No, non è vero che la Cassazione ha detto di liberare Riina
Cosa c'è dietro la sentenza dei giudici che hanno accolto (in parte) le richieste della difesa del boss mafioso, malato
Se martedì mattina qualche giornale dovesse titolare “Vogliono liberare Riina” è bene sapere che ci sarebbe dell’esagerazione. Lunedì è stata resa pubblica una sentenza della prima sezione penale della Cassazione sulle condizioni di detenzione del “capo dei capi”. La trafila è questa: Riina, che ha 86 anni, gli ultimi 24 dei quali trascorsi in carcere, sta male e il suo avvocato ha presentato un’istanza al tribunale di sorveglianza di Bologna (Riina è detenuto a Parma) in cui si chiede la sospensione della pena o almeno i domiciliari.
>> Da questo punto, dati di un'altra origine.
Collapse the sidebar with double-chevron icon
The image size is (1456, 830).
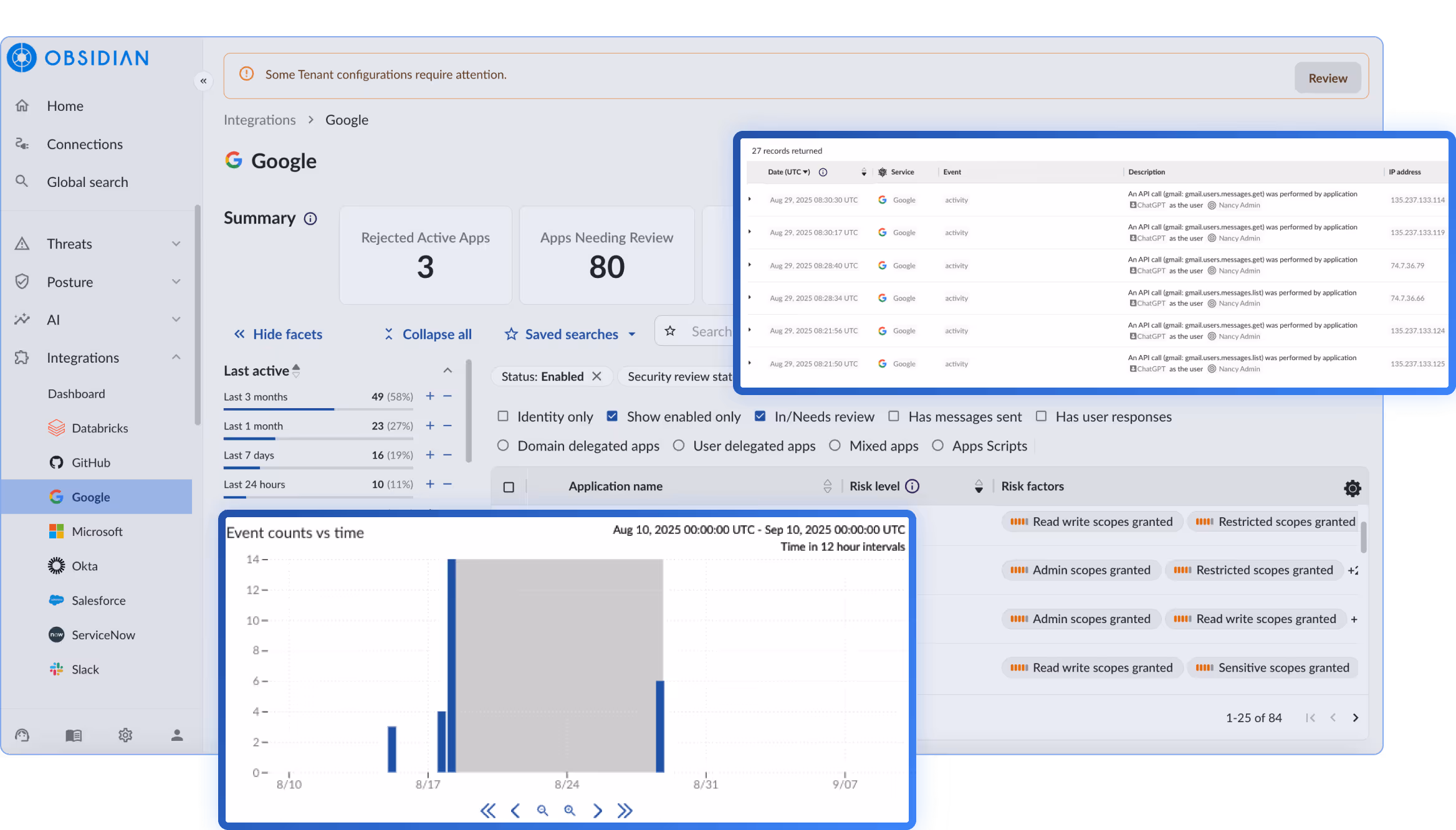pyautogui.click(x=203, y=81)
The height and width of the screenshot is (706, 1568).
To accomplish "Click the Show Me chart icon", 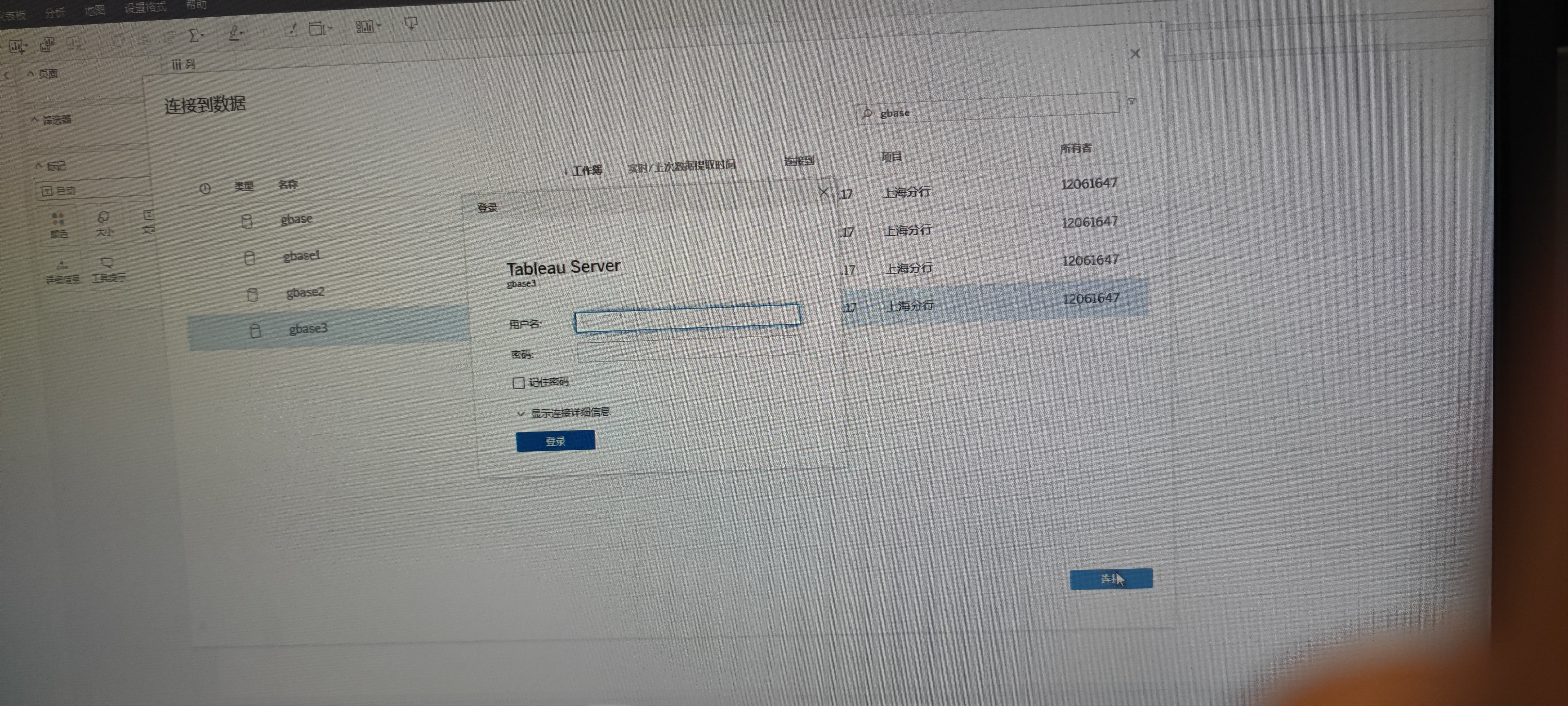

I giudici bolognesi hanno risposto di no, motivando con la intatta pericolosità del personaggio. La Cassazione ha annullato la decisione ma – ecco il punto – rinviandola ai giudici bolognesi per “difetto di motivazione”. Vuol dire che dovranno scriverla meglio. La Cassazione spiega che la pericolosità da sola non basta come argomento, scrive che esiste per tutti, anche per i peggiori dunque, il “diritto a una morte dignitosa”. Non si esclude che possa avvenire in carcere ma si chiede di argomentare più analiticamente.
Ci sono dei precedenti, l’ultimo è il caso di Provenzano che obiettivamente stava ancora peggio di Riina ma fu lasciato morire in carcere. Prima ancora analoga sorte ebbe Michele Greco detto “il Papa” e ancora prima toccò a quello che di Riina e Provenzano era stato il capo, Luciano Liggio. Erano tutti pluriergastolani e grandi capi. Per i boss di medio calibro il trattamento è stato talvolta diverso. Gaetano Fidanzati e Gerlando Alberti furono mandati a morire a casa loro. Difficilmente sarà così per Riina. La Cassazione ha chiesto solo di rispettare le forme. In fondo esiste per questo.